▶ _WHAT IS EXPECTED_: Please show each line of the listing where "agent" is present.

# # # # #

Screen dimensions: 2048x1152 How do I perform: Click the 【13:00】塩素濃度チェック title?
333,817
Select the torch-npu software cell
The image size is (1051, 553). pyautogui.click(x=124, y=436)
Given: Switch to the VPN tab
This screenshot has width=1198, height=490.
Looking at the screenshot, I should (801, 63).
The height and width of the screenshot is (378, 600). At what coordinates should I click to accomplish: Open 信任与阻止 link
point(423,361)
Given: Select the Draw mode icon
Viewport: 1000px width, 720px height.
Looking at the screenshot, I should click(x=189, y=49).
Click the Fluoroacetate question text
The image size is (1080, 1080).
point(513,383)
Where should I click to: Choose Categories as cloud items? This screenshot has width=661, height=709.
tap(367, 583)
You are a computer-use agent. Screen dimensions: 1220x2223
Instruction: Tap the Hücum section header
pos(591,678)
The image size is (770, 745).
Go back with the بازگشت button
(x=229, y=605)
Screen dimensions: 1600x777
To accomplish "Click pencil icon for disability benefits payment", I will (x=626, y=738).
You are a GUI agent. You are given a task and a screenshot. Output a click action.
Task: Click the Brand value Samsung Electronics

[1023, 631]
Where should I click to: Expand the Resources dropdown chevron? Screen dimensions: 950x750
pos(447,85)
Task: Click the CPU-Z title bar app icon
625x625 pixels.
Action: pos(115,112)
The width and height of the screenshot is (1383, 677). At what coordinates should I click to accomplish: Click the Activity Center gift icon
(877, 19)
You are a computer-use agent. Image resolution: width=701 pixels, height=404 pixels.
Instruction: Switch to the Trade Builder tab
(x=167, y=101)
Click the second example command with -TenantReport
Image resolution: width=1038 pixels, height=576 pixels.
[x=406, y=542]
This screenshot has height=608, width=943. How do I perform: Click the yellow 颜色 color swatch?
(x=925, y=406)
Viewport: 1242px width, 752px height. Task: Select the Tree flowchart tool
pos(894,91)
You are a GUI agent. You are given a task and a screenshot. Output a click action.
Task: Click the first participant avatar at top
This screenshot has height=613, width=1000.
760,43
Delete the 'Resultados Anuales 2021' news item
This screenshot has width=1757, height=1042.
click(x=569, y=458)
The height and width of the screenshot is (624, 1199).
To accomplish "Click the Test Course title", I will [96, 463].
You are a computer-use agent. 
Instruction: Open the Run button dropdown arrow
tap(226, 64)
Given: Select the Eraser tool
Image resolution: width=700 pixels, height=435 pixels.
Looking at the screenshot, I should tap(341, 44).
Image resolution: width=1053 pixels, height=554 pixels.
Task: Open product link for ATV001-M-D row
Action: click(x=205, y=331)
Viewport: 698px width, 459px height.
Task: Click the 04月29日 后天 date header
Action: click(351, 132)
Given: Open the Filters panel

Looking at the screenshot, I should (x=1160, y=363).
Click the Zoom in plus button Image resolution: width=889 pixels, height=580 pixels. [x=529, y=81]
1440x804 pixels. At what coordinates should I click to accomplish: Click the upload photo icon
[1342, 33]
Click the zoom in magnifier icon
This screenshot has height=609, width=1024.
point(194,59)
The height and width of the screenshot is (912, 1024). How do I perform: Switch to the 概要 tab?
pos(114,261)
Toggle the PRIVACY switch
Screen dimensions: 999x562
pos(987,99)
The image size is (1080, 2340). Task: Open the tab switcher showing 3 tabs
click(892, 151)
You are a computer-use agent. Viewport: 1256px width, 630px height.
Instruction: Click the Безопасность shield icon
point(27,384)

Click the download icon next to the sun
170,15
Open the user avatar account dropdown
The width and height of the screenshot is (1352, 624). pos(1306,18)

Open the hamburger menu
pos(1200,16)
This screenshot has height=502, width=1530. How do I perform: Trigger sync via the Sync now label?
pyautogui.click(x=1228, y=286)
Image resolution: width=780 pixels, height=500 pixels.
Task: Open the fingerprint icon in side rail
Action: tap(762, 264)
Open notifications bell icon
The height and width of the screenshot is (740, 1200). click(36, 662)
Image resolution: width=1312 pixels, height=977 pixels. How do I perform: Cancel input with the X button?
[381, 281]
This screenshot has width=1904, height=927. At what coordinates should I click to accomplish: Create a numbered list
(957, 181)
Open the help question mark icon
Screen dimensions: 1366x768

# # # # #

▶ _ANSWER FOR THE TASK_:
You are a computer-use agent. Screen dimensions: 1220x2223
You are a GUI agent. You are given a task and a screenshot. Output a click action.
You are a computer-use agent. Image resolution: width=701 pixels, height=404 pixels.
You are a GUI agent. You are given a task and a screenshot. Output a click action.
You are a computer-use agent. 
You are a computer-use agent. Viewport: 1256px width, 630px height.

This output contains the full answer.